Funding for Strictly ballroom
The Blackpool Tower Ballroom, home to Strictly Come Dancing’s annual ballroom special, has received £764,000 from the Government’s Culture Recovery Fund to help enable repairs to be made to the venue, including its historic plasterwork ceiling. The ballroom is part of the Grade I-listed Tower Building, which first opened to the public in 1894 and is considered the home of ballroom dancing in the UK.

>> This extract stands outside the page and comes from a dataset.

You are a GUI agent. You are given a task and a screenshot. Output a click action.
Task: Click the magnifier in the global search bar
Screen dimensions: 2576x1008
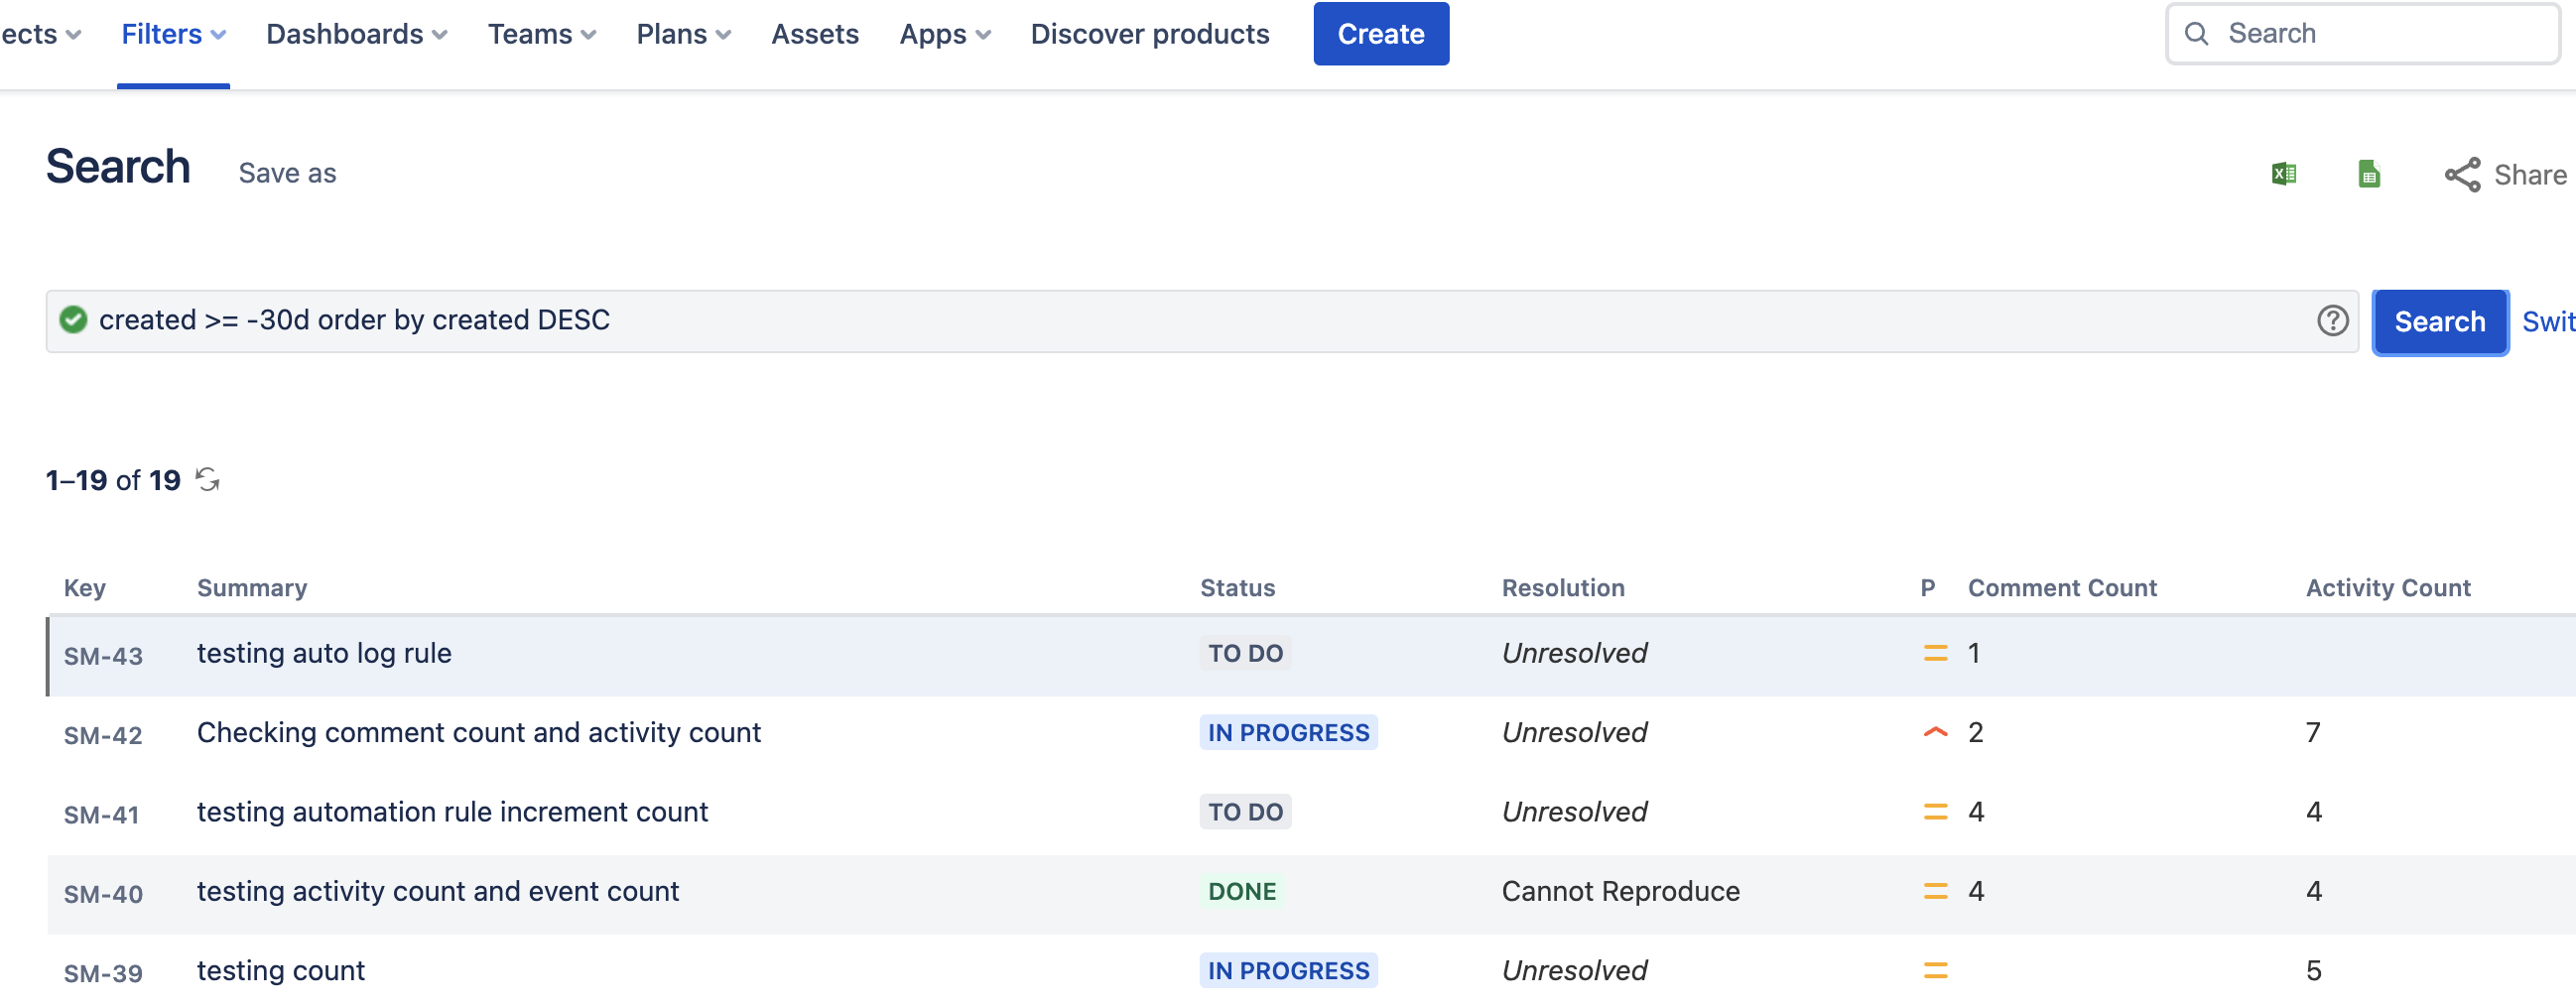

Shirley Ballas, Head Judge of Strictly Come Dancing, said: ‘Blackpool holds a special place in the heart of every ballroom dancer across the world. It is a town steeped in ballroom dance history and somewhere everyone hopes to dance one day. For me, I won my three British Professional Latin Championships in Blackpool, titles that I cherish. I am overjoyed to learn of the Government’s investment to aid in the restoration of one of Blackpool’s historic ballrooms. Thank you, Oliver Dowden MP, I still owe you that cha cha lesson!’
WWI nurses identified
During the First World War, more than 100 nurses served at Wrest Park in Bedfordshire, helping to care for wounded soldiers returning from the front line. After the establishment was abruptly closed following a fire in 1916, however, any records that could identify these women were lost.
In 2018, English Heritage colourised some of the photographs of the nurses and put out a call asking if anybody knew them. Now one, Olive Buller, has been named, after her granddaughter Carol Jephson saw the photographs on BBC’s Antiques Roadshow. Carol owned Olive’s autograph book, which bears the names and stories of many of the nurses she served with, as well as soldiers she helped to recover, enabling many more names to be matched to individuals.
Rare psalter acquired by the British Library
The British Library has recently acquired a copy of what is known as the Lucas Psalter, one of only a handful of independent Psalm manuscripts dating to the second half of the 15th century. It was made in Bruges and is known as the Lucas Psalter because it contains the arms of Thomas Houchon Lucas (1460-1539), secretary to Jasper Tudor and Solicitor General under Henry VII. Based on eight large, finely painted initials, the manuscript appears to be the work of the Master of Edward IV, regarded as one of the most-influential artists during this period.
The British Library plans to digitise the entire Psalter and make it freely available online, after which the manuscript will go on display in its permanent gallery.